La Leche League International
- Abbreviation: LLLI
- Formation: 1956; 70 years ago
- Founded at: Franklin Park, Illinois United States
- Website: www.llli.org
- Formerly called: La Leche League

= La Leche League =

American non-profit organization

La Leche League International (LLL; La Leche) is a non-governmental, non-profit organization that organizes advocacy, education, and training related to breastfeeding. It is present in about 89 countries. La Leche League (LLL) is a pioneer in the field of peer-to-peer breastfeeding information and support.

==History==
The organization was founded in 1956 by Marian Thompson, Mary White, Mary Ann Cahill, Edwina Froehlich, Mary Ann Kerwin, Viola Lennon, and Betty Wagner. Later, other professionals joined and supported the group - Dr. Herbert Ratner and Dr. Gregory White. Herbert Ratner was influential in expanding the organization's philosophy beyond breastfeeding. At the time, most women in the United States bottle-fed their babies. At the time the organization was founded, only 20% of babies were breastfeeding in the United States. The first formal La Leche League meeting was held on October 17, 1956, in Illinois. The seven Leaders originally held meetings in private homes; more recently, hospitals, parenting centers, and other public venues have provided meeting spaces. In 1957, Dr. Grantly Dick-Read, considered the father of the natural childbirth movement, also came to speak with them. The first La Leche League Group outside of the United States formed in 1960 in Jonquiere, Quebec, Canada. The La Leche League became La Leche League International, Inc. in 1964 with groups in Canada, Mexico and New Zealand. In 1964 the first international conference was held in Chicago with 425 adults and 100 babies in attendance.

In 1981, the LLL was granted consultative status with the United Nations Children's Fund (UNICEF). In 1985, the LLL served on the International Board of Lactation Consultant Examiners, established to develop and administer a voluntary certification program for lactation consultants. The first IBLCE exam was administered in July 1985. The name "La Leche" comes from the Spanish word leche [pronounced leh-cheh] meaning milk. It was inspired by a shrine in St. Augustine, Florida, dedicated to "Nuestra Señora de la Leche y Buen Parto", meaning "Our Lady of Happy Delivery and Plentiful Milk".

Group meetings were held by a Leader, someone approved by LLL to run the meetings and moderate the discussion that would take place. LLL grew from a local, to a national, and then an international organization. La Leche League is closely related to the attachment parenting approach developed by William Sears and contributes to the dissemination of this educational philosophy.
In November 2024, founder Marian Tompson quit in response to the inclusion of transgender people in the organisation.
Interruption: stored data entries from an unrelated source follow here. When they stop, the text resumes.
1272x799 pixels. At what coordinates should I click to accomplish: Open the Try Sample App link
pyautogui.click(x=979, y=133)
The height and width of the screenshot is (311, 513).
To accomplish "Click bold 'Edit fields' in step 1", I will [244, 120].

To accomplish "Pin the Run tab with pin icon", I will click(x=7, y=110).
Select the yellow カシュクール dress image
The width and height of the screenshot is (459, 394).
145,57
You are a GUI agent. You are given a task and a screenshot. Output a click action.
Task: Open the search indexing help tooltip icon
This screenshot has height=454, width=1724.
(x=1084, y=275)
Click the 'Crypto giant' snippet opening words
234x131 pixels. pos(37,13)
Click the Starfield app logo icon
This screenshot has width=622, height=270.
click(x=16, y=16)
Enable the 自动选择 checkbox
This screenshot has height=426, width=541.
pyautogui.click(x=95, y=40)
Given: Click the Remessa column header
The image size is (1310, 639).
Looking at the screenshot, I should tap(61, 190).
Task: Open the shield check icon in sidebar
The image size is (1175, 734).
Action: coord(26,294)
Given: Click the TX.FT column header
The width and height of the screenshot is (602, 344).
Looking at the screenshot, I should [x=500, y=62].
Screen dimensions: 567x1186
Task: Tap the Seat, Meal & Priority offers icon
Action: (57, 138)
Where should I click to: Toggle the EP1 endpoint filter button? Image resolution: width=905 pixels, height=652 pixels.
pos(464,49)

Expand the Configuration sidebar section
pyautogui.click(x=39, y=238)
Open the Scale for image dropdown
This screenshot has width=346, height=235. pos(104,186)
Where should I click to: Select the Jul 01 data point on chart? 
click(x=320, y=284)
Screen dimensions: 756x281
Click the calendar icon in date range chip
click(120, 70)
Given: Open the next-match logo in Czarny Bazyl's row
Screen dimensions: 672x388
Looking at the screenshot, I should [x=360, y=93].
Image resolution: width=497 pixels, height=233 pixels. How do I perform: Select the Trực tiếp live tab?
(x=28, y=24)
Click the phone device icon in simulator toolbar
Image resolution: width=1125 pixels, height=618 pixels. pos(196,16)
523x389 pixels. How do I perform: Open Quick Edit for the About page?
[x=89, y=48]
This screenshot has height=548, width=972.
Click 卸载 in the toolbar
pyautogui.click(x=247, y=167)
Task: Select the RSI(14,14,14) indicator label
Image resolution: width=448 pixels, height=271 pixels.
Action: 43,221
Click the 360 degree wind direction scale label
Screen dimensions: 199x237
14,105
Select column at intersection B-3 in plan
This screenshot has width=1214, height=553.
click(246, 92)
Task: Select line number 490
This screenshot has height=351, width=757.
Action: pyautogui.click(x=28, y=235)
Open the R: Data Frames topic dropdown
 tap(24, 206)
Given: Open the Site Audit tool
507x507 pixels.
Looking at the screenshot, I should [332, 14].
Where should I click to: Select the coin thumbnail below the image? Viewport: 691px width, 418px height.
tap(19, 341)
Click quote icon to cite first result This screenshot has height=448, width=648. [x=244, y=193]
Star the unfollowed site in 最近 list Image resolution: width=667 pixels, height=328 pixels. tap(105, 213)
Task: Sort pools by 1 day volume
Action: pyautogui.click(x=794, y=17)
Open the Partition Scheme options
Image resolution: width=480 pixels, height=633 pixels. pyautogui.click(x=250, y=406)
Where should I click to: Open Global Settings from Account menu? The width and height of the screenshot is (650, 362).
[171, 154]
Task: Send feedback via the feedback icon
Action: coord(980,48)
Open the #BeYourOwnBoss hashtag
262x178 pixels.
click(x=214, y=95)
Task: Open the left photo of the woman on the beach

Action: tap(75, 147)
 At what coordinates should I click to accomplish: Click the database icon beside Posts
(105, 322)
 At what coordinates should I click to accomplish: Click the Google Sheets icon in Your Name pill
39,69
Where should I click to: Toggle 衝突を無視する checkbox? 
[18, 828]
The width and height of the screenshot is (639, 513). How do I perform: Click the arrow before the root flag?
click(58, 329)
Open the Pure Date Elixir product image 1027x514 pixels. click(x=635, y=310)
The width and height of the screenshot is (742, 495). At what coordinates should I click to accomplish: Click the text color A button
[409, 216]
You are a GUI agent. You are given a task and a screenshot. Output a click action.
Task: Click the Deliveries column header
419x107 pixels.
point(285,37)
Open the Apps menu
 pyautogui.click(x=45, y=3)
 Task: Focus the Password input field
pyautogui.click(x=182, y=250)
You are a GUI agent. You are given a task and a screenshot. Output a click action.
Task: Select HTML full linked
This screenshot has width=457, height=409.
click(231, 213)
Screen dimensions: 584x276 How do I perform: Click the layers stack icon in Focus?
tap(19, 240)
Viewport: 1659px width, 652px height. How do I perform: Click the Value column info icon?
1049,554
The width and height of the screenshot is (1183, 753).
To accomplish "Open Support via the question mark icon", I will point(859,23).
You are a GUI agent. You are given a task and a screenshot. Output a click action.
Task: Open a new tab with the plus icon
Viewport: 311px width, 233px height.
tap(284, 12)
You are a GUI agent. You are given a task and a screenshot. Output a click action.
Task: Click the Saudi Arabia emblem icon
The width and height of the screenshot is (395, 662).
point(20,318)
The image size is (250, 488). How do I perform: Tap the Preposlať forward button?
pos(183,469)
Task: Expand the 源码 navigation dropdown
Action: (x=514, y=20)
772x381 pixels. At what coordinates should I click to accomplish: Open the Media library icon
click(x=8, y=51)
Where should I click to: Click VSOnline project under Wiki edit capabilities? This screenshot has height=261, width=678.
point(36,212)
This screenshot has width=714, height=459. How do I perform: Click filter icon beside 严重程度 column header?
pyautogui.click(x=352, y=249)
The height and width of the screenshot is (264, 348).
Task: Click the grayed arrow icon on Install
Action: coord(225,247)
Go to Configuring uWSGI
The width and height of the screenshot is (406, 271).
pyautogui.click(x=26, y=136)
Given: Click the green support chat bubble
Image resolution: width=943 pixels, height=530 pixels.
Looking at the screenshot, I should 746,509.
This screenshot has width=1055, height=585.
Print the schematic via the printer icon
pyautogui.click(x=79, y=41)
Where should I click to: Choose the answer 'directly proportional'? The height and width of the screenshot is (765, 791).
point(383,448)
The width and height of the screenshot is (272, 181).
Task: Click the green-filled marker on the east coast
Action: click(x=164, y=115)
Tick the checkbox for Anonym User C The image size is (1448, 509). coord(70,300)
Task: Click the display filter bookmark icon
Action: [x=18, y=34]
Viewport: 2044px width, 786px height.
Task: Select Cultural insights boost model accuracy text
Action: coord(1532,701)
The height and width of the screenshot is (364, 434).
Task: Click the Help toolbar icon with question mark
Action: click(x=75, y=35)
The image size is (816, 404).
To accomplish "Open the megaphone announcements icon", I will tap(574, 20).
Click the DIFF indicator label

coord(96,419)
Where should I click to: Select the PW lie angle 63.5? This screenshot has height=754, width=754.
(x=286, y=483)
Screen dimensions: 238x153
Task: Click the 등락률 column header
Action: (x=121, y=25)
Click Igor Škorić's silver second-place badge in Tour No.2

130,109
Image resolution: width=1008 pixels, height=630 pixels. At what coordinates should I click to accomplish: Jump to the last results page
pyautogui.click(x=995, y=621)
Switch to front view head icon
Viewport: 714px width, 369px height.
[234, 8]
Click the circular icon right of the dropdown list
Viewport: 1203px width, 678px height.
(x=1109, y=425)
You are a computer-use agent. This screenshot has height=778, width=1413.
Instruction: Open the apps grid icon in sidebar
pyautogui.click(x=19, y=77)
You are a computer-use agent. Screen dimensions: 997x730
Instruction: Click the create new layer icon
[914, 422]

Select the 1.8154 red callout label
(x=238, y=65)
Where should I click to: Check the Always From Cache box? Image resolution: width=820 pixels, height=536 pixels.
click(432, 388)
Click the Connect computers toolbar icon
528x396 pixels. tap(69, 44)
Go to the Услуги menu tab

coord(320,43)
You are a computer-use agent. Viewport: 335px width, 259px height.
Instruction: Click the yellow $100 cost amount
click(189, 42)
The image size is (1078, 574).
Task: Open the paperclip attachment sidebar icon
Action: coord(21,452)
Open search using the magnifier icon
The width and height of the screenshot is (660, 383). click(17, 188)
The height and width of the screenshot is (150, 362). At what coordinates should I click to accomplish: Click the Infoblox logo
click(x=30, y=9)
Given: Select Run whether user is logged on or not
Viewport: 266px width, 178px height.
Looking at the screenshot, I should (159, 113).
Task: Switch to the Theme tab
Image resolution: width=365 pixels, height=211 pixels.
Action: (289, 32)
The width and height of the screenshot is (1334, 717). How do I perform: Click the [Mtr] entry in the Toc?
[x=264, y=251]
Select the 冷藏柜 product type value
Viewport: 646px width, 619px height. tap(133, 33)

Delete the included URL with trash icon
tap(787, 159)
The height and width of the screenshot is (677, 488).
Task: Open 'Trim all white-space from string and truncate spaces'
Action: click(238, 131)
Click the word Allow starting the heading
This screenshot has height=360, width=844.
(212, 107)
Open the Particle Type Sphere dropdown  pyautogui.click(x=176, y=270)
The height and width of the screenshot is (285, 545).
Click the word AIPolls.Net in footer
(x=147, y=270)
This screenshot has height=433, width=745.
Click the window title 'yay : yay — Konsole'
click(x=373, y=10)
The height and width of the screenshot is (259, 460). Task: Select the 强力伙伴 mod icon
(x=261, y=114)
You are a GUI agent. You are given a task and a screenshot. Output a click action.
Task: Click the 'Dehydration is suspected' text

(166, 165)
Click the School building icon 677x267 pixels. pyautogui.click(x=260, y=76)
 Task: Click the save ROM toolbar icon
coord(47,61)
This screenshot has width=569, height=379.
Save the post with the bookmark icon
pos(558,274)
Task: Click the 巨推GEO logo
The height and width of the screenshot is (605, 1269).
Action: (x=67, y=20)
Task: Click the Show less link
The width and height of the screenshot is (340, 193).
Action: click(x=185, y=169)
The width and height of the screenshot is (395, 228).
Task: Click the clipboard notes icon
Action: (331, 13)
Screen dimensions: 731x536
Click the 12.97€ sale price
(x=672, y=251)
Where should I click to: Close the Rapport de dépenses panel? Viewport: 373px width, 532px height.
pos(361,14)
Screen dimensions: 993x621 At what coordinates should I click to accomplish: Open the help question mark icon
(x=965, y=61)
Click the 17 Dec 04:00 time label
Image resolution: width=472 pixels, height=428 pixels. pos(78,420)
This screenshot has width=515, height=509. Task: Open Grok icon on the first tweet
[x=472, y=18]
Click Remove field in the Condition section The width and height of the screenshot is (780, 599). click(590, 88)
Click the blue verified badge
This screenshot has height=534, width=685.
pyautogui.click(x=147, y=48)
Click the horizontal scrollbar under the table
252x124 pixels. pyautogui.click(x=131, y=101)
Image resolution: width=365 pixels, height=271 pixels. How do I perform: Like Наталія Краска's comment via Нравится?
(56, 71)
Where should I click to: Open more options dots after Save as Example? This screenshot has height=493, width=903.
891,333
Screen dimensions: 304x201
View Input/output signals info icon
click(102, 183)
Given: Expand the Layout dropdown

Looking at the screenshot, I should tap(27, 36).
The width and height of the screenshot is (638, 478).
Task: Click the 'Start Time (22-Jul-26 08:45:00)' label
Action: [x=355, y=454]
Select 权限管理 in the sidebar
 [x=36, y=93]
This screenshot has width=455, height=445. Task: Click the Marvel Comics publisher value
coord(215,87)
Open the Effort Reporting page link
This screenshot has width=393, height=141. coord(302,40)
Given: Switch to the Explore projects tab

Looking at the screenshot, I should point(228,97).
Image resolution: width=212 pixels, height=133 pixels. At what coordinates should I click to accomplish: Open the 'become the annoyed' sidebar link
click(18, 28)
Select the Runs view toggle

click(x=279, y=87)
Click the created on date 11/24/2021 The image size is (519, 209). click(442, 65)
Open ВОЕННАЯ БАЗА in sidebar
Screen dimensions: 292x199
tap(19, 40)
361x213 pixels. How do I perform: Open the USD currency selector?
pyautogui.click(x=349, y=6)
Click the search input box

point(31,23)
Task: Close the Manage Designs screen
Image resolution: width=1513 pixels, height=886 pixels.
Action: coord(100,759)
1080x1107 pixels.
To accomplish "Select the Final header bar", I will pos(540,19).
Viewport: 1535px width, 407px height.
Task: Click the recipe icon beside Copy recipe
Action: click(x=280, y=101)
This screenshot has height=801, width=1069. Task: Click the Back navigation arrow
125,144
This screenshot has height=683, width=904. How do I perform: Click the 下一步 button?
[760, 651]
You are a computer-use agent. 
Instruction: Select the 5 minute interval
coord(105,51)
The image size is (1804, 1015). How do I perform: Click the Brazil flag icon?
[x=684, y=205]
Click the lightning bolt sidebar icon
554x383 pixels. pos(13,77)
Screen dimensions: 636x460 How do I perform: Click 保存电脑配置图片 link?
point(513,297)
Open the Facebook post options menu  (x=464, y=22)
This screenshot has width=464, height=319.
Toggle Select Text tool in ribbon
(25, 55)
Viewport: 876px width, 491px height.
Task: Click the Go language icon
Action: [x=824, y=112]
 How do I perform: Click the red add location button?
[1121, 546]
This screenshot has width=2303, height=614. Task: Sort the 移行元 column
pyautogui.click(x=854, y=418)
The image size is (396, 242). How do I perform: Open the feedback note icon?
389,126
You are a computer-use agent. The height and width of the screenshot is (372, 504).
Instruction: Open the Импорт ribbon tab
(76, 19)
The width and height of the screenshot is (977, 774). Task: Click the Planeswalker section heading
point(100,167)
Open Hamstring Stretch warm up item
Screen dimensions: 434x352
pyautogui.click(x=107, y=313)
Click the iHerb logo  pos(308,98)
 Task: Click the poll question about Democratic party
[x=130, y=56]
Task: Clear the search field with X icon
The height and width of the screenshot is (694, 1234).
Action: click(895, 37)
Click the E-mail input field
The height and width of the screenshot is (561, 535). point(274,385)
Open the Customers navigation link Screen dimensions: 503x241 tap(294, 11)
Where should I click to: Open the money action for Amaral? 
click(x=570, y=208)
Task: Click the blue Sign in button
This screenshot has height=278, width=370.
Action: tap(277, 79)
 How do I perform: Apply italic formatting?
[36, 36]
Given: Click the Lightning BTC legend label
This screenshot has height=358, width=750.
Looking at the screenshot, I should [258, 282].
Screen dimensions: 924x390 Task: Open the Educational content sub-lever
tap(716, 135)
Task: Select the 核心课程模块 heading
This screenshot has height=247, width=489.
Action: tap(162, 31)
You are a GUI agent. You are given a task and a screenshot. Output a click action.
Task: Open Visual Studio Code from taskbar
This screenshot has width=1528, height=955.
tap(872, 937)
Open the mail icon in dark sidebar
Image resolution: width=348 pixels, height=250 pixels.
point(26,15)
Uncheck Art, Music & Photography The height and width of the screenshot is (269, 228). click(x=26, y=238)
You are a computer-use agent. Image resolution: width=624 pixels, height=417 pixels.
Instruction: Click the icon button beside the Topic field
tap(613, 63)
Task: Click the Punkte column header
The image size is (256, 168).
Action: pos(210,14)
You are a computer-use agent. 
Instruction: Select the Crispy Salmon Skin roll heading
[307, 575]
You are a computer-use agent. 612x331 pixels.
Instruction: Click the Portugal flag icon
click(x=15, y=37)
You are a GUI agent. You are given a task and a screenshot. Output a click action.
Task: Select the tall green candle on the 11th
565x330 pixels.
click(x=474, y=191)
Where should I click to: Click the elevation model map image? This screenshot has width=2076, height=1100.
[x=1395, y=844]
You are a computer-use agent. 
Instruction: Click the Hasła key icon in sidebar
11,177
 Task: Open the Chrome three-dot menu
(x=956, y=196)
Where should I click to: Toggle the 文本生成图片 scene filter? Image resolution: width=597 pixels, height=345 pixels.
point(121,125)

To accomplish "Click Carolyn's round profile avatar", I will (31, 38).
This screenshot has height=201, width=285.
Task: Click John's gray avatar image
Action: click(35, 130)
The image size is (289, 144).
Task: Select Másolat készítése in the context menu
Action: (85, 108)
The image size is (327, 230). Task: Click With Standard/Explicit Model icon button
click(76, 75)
In her letter of resignation, she described the organization as a "travesty" and described trans women who breastfeed as "men who, for whatever reason, want to have the experience of breastfeeding."

== Services ==
The primary purpose of LLL is to encourage, inform, and support mothers primarily via meetings and help through telephone, Skype, Facebook, WhatsApp, help forms, and e-mail. Some Leaders also do home and/or hospital visits. LLL leaders are accredited volunteers who have breastfed their own babies and have been specially trained to help mothers with breastfeeding. Leaders keep up-to-date through continued training and study of the most current medical research on breastfeeding.

Leaders organize group meetings, where mothers are encouraged to share their own experiences with other mothers. A common theme repeated by Leaders at a LLL meeting is "take what you like and leave the rest," acknowledging that every mother-baby dyad is unique and each mother knows her own baby best. In most countries with a LLL-presence, Leaders also offer telephone help, online meetings, Facebook groups, email help, and several types of personal help.

In some locales, there is a centralized phone number (for an entire country or a US state, for example) where mothers can either receive help directly or be referred to a Leader in her area. In other areas, these Leaders directly publicize their telephone numbers, and sometimes e-mail addresses, via the LLL website, FB groups, telephone directories, and posters in parenting centres, libraries, physicians' and midwives' offices, health centres and other places where pregnant women and new parents might seek information. Mothers may also submit questions or concerns through online Help Forms available on the LLL website.

Currently LLL publishes a bimonthly nursing and parenting journal, Breastfeeding Today, available online and by link to members worldwide. LLLI's core publications are The Womanly Art of Breastfeeding (now in its 8th edition), "Feed Yourself Feed Your Family" and "Sweet Sleep".

===International===
La Leche League International is a core partner starting the World Alliance for Breastfeeding Action (WABA).